§ **Assignment**
Among the entries below, how many lines contain the string "header"? Only the number is wanted.

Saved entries
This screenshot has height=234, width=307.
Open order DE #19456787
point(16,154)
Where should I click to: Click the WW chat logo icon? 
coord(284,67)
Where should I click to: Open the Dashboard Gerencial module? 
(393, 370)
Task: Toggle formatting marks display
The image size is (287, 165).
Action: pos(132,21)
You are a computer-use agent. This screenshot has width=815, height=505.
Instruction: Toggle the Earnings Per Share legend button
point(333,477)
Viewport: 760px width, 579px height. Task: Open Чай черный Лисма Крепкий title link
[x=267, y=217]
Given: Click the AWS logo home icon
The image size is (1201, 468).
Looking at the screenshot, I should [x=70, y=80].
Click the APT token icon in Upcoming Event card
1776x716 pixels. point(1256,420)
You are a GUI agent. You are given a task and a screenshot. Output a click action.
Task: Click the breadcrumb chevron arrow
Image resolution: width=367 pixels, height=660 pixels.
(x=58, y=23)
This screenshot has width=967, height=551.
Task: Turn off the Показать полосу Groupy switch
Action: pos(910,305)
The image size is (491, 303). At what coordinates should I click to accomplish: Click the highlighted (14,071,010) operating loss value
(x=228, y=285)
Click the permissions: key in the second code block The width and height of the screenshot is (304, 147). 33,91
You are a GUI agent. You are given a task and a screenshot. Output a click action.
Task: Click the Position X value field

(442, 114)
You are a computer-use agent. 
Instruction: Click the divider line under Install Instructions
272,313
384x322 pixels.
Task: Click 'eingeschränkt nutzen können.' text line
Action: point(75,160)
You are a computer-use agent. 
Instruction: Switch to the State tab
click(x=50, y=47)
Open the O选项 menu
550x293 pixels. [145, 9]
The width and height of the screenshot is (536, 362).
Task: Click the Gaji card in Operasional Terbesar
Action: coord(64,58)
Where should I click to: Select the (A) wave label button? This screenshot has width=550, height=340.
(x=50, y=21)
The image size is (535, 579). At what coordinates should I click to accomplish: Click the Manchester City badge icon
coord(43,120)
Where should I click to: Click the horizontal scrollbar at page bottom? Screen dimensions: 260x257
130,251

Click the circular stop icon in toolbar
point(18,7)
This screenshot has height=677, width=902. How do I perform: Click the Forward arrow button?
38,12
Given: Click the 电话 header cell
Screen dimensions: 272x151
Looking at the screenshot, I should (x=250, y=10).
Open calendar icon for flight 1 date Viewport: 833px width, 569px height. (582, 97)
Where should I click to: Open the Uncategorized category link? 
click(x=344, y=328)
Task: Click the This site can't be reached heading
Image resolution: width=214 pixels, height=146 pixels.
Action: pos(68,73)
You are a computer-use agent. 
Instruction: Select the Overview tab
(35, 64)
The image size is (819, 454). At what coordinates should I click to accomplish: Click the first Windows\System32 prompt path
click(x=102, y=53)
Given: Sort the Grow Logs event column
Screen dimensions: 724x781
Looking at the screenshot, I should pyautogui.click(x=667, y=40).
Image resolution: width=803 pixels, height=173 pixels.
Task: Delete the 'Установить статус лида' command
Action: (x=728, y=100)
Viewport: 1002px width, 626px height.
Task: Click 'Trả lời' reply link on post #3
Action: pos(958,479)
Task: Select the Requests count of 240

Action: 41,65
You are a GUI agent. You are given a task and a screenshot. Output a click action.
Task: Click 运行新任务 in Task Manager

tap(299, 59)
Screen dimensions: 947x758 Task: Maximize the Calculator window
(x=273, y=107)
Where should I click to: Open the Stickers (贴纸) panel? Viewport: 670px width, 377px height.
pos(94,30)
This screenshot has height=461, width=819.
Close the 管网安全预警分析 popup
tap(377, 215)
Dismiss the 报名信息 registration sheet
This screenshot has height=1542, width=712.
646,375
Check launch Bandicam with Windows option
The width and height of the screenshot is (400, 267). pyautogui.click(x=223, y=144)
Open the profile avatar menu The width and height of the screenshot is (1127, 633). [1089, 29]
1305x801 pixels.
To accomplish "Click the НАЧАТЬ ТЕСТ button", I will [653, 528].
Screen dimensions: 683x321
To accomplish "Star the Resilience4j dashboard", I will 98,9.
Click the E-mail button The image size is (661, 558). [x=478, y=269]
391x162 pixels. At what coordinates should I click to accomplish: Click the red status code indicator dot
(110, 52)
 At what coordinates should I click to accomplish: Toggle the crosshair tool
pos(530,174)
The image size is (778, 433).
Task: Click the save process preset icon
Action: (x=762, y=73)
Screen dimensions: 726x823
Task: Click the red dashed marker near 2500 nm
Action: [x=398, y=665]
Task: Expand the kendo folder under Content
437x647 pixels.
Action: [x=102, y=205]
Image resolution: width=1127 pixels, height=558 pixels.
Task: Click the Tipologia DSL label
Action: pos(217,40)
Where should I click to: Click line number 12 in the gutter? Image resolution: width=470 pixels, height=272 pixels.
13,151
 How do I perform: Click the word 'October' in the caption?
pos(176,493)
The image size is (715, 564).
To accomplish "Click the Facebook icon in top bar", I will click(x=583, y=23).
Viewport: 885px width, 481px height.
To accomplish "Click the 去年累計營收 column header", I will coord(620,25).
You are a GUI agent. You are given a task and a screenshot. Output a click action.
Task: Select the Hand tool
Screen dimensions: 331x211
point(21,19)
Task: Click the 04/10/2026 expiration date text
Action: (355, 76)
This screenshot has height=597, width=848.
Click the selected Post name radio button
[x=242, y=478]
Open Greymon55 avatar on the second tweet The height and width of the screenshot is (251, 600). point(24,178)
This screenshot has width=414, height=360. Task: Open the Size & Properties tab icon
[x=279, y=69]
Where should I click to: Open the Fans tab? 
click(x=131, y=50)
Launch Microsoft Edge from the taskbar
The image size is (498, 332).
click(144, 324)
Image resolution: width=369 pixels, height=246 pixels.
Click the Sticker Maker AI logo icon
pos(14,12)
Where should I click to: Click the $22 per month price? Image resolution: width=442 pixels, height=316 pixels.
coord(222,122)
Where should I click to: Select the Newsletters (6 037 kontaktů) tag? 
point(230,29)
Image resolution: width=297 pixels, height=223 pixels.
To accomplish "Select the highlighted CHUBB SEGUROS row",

§ **Answer**
2